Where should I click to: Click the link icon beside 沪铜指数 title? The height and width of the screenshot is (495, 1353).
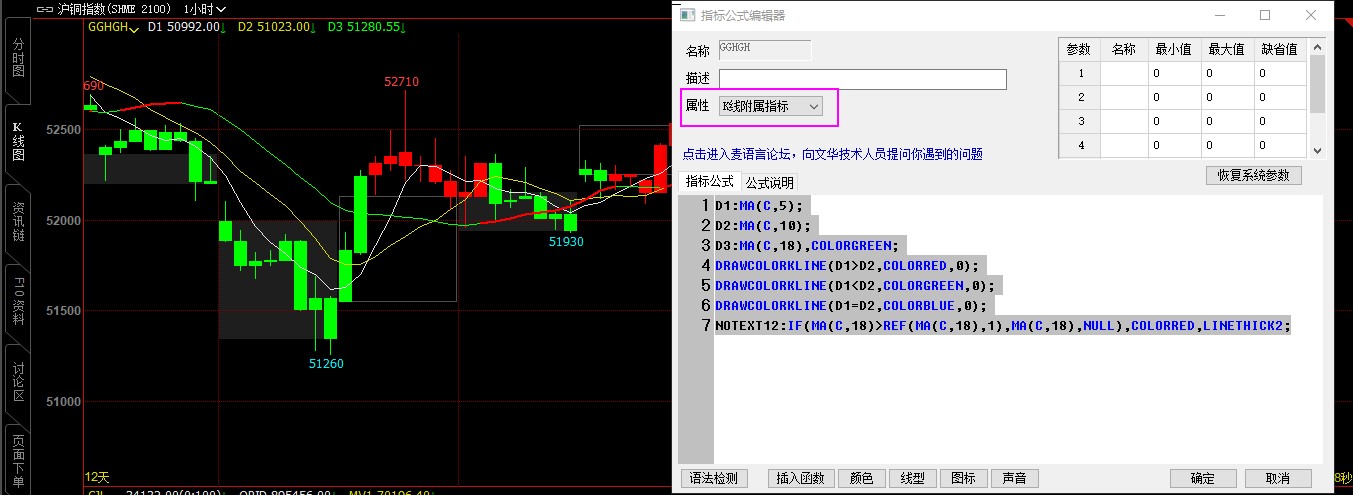click(x=44, y=8)
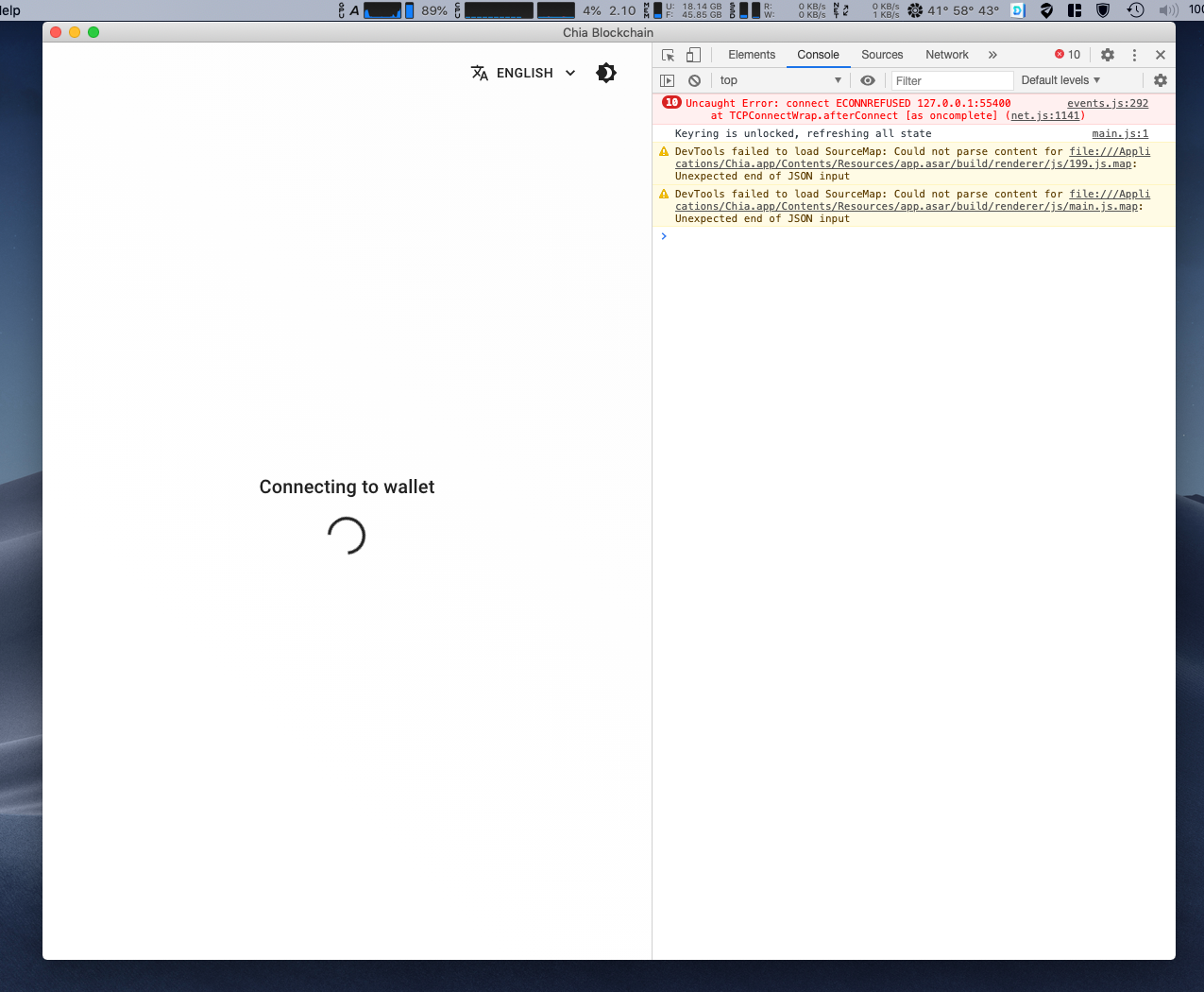
Task: Open the ENGLISH language dropdown
Action: point(522,73)
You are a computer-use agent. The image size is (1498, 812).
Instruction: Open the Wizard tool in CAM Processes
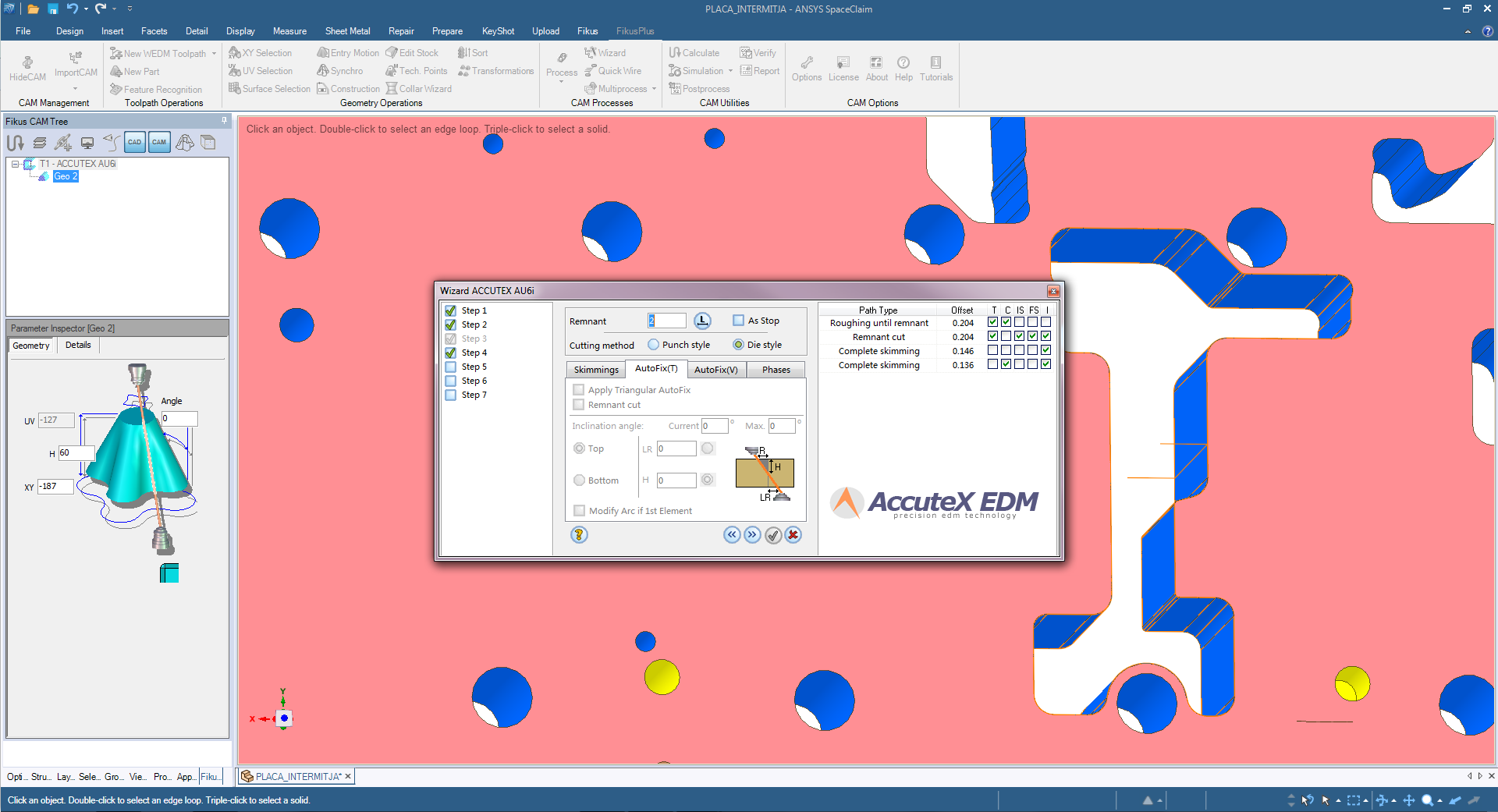[x=605, y=53]
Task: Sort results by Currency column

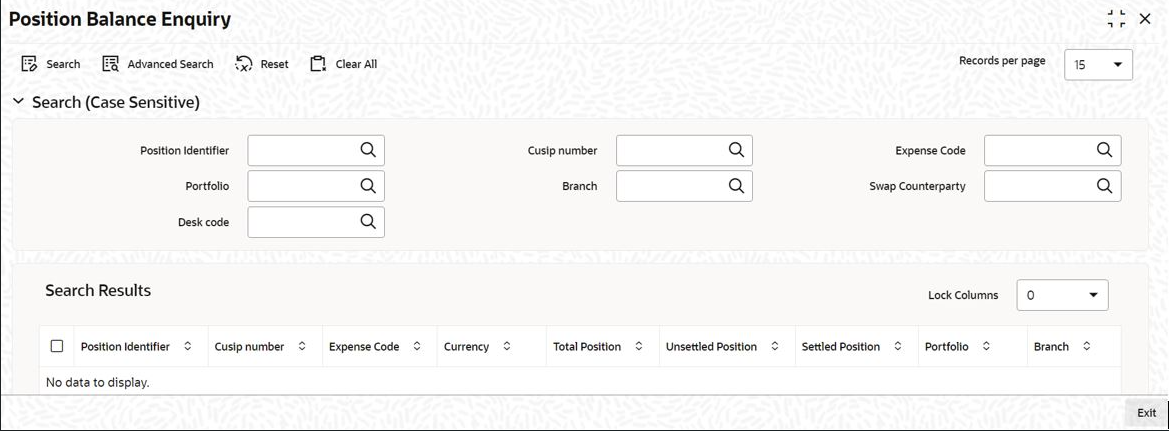Action: click(x=507, y=347)
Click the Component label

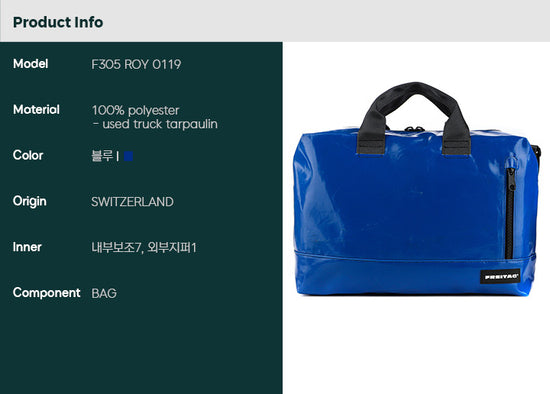click(x=47, y=293)
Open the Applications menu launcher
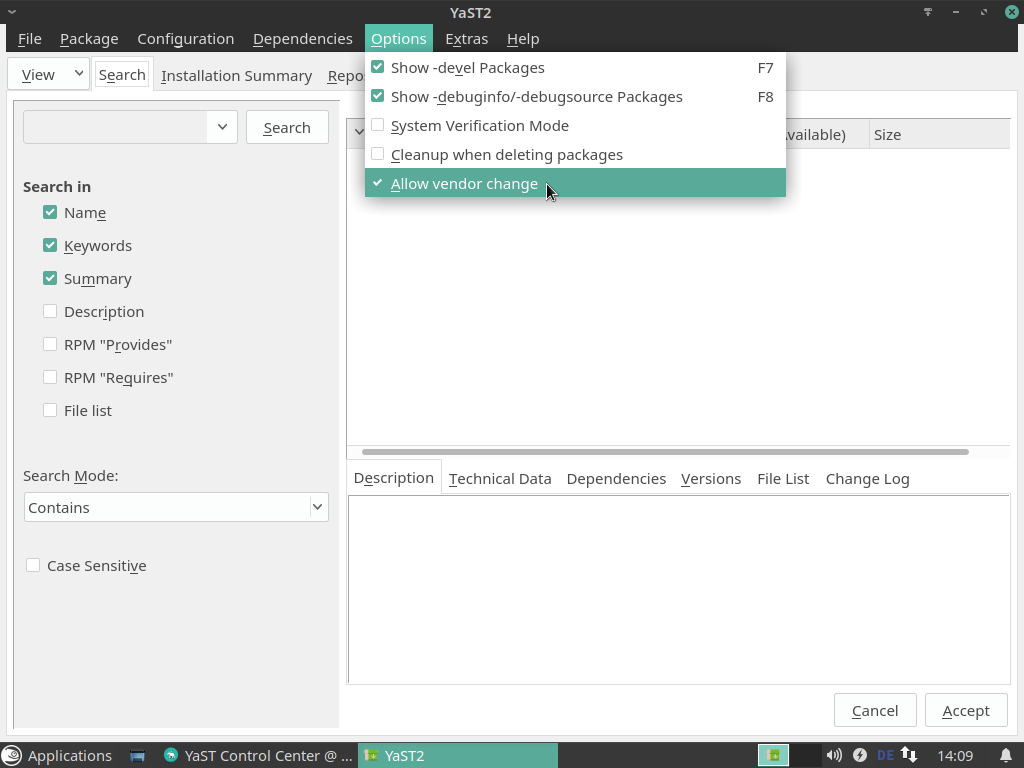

■ What is required:
Please retype the entries above word for word, but only from the line containing "Instruction: Open the" through the last line, and without the pictures.

■ Problem solution:
Instruction: Open the Wizard tool in CAM Processes
[x=605, y=53]
Task: Sort results by Currency column

Action: click(x=507, y=347)
Click the Component label

click(x=47, y=293)
Open the Applications menu launcher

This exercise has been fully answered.